* **Problem statement**:
Please repeat the lines below exactly. Begin with the line containing "Impressum (28, 2506)" and go on through the line containing "Rätsel (19, 2181)".

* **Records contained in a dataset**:
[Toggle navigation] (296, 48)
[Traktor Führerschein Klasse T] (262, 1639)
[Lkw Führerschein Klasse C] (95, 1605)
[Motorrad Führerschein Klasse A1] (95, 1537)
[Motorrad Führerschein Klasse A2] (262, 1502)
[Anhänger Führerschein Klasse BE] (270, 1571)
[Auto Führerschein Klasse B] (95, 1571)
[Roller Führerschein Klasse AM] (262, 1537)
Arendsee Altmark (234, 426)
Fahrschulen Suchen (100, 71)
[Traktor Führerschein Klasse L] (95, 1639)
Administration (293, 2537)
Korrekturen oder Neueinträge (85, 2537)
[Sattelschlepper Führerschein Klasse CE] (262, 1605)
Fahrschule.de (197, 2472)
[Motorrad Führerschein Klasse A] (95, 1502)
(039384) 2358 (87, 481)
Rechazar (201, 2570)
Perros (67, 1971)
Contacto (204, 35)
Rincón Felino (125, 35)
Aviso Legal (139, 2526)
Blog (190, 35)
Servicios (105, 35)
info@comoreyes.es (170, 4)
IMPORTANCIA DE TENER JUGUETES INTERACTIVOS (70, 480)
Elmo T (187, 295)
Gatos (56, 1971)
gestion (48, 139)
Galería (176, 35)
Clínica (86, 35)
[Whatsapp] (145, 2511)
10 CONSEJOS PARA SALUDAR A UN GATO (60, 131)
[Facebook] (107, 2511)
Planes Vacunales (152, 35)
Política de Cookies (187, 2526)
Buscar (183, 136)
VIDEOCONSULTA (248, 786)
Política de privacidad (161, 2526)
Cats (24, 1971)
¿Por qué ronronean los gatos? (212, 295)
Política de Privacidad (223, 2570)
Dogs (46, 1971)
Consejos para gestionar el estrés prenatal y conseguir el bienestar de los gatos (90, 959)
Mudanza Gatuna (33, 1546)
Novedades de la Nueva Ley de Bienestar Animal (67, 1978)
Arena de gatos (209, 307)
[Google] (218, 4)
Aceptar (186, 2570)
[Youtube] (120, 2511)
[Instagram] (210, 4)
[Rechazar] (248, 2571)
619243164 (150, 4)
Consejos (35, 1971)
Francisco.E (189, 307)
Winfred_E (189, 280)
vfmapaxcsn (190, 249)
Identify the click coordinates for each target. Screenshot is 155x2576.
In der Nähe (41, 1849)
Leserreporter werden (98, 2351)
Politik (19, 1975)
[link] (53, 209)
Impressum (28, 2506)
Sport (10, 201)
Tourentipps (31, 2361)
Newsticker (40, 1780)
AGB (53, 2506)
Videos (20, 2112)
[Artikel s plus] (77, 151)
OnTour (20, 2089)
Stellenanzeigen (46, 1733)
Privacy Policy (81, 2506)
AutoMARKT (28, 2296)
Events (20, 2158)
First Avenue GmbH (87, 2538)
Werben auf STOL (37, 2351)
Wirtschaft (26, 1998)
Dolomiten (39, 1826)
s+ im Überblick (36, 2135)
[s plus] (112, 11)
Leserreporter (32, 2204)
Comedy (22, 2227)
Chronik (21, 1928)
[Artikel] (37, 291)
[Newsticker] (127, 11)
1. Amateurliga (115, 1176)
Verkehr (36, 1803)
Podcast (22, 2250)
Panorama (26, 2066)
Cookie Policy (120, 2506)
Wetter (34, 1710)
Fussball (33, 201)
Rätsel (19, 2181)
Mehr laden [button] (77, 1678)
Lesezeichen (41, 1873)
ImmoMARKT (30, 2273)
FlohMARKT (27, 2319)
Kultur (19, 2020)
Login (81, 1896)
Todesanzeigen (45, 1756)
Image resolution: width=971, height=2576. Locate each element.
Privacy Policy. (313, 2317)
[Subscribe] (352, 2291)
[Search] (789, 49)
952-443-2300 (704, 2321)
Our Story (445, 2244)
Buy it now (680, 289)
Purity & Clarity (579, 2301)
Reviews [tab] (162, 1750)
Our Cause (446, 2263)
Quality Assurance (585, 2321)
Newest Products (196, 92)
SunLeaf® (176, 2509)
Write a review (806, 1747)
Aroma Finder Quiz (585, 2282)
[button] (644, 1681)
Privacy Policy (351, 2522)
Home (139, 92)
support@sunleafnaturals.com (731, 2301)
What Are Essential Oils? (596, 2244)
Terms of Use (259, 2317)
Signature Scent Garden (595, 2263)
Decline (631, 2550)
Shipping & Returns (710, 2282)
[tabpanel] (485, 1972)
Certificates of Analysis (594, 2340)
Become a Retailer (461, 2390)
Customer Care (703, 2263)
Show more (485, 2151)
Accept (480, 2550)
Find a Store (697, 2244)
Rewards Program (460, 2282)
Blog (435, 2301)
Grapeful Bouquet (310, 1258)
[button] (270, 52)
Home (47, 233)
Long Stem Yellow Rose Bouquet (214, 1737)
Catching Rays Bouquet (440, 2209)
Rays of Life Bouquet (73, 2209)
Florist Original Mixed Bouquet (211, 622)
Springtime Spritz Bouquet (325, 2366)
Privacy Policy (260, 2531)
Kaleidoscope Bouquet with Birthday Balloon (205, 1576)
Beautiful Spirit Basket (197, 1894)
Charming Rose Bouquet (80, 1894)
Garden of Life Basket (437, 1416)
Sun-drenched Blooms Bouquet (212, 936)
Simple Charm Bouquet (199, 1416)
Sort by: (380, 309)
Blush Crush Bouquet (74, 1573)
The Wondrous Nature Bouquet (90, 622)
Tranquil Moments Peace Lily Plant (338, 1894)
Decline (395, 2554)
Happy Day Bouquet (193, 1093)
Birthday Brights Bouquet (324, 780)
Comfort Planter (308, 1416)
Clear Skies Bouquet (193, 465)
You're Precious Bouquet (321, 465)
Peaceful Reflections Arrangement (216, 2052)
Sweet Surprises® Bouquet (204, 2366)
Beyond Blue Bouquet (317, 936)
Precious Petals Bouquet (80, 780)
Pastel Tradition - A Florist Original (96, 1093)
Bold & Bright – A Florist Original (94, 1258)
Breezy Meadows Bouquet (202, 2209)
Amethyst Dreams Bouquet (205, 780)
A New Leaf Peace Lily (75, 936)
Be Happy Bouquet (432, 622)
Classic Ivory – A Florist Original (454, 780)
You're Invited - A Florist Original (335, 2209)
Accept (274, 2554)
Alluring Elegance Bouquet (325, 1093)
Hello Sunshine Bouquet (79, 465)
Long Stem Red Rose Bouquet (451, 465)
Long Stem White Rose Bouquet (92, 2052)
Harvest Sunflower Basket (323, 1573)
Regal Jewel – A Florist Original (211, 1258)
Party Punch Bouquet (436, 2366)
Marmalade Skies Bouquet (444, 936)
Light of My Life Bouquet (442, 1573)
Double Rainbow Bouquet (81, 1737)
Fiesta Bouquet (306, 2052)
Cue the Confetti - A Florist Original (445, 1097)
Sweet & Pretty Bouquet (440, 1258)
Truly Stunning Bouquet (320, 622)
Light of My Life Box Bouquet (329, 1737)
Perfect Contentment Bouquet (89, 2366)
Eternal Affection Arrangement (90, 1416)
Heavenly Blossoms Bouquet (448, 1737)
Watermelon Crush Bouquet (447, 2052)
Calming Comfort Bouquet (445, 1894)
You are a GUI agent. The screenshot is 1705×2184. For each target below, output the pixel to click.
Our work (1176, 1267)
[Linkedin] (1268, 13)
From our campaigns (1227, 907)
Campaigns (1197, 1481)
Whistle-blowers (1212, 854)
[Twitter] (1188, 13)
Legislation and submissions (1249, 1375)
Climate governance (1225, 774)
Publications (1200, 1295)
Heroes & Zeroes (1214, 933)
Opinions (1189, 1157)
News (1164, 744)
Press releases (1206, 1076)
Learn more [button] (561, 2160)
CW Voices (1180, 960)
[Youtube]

* **Response to the exercise**:
Impressum (28, 2506)
Sport (10, 201)
Tourentipps (31, 2361)
Newsticker (40, 1780)
AGB (53, 2506)
Videos (20, 2112)
[Artikel s plus] (77, 151)
OnTour (20, 2089)
Stellenanzeigen (46, 1733)
Privacy Policy (81, 2506)
AutoMARKT (28, 2296)
Events (20, 2158)
First Avenue GmbH (87, 2538)
Werben auf STOL (37, 2351)
Wirtschaft (26, 1998)
Dolomiten (39, 1826)
s+ im Überblick (36, 2135)
[s plus] (112, 11)
Leserreporter (32, 2204)
Comedy (22, 2227)
Chronik (21, 1928)
[Artikel] (37, 291)
[Newsticker] (127, 11)
1. Amateurliga (115, 1176)
Verkehr (36, 1803)
Podcast (22, 2250)
Panorama (26, 2066)
Cookie Policy (120, 2506)
Wetter (34, 1710)
Fussball (33, 201)
Rätsel (19, 2181)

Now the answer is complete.